Она заколебалась, прежде чем ввести первую ампулу. Её резко передёрнуло, словно ледяное и невидимое присутствие на миг заняло то же пространство, в котором она стояла, — а потом прошло сквозь неё на пути в какую-то безымянную пустоту.
Сердце человеческое лукаво паче всего, и её — не меньше, чем любое другое. В этой опасной миссии, в которой она оказалась, дни были тяжёлыми, ночи — одинокими, и вперёд её гнали лишь два двигателя: во-первых, любовь к ребёнку и к погибшему мужу; во-вторых, убеждение, что в вечной борьбе добра и зла второму нужно противостоять безотступно. Но было искушение использовать против зла его же оружие — и, пользуясь им, рискнуть стать тем самым, чему она поклялась противостоять. Она не могла без сомнений сказать, что её сердце больше жаждет справедливости, чем мести, — а именно в самообмане относительно мотива и начинается долгий нисходящий путь души. В конце концов она могла опереться лишь на свою веру — и на веру сердца в то, что её любовь к Трэвису и Нику сильнее, чем ненависть к Хендриксону и его союзникам, потому что любовь — и только любовь — прививала её от заразы зла.

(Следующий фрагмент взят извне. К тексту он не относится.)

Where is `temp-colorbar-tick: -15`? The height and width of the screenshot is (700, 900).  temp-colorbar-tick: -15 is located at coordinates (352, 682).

В памяти она снова услышала мистера Друга, позвонившего ей тогда, в январе: Да просто ради смеха можем отправить этого мелкого засранца в какую-нибудь зме и ную яму Третьего мира, отдать его такой группе, как ИГИЛ или «Боко Харам», а у них никаких угрызений насчёт сексуальных рабов. Некоторые из этих крутых ублюдков… очень любят мальчиков — не меньше, чем девочек… Ты мне больше по вкусу, чем твой сын, но я бы не колебался — отправил бы и тебя вместе с ним и дал бы тем «боко»-парням, которые любят и так и так, получить двоих разом. Занимайся своими делами, а не нашими, и всё будет хорошо.
Теперь она снова встретила бледно-зелёные глаза Хендриксона и сказала:
— Будет ад или нет — ты теперь моё дело.
Лишить человека свободы воли — не пустяк, даже если он считал, что лишать других автономии над их разумом и телом — его право и одновременно путь к Утопии.
Она ввела первую порцию трёхампульного вливания, затем вторую.
Потому что крик больше не давал ему никакой надежды на спасение — и потому что она чувствовала: её обязанность смотреть на его лицо полностью, даже если придётся принять его горькие проклятия, пока она превращает человека в марионетку, — она сорвала армированный скотч с его рта и дала ему выплюнуть размокший ком марли.
Но он не проклял её. Вообще не заговорил и даже не заплакал.
Когда она открыла клапан, чтобы пустить третью дозу в канюлю, она ещё раз встретилась взглядом с пленником. Он казался ошеломлённым, ужаснувшимся. Но затем по нему прошла тонкая перемена, и ей показалось, что в его глазах поднялось нечто вроде благоговения — словно он смотрел не на вдову без матери, готовую любой ценой спасти жизнь своего ребёнка, а на какую-то яростную первобытную богиню, воплощение предельной власти, образ тайны и чуда. И было в нём что-то похожее на ощущение избавления, словно его жажда власти, которой теперь никогда не сбыться, могла бы так же быть удовлетворена, отдаваясь власти, — словно его жгучее желание, чтобы перед ним преклонялось всякое колено, было лишь зеркальным отражением другого, равного желания его сердца: жить на коленях и целовать перстень властителя.
Новый холодок схватил Джейн, но, вместо того чтобы заставить её дрожать, как предыдущий, он свернулся в её костях и остался там на время.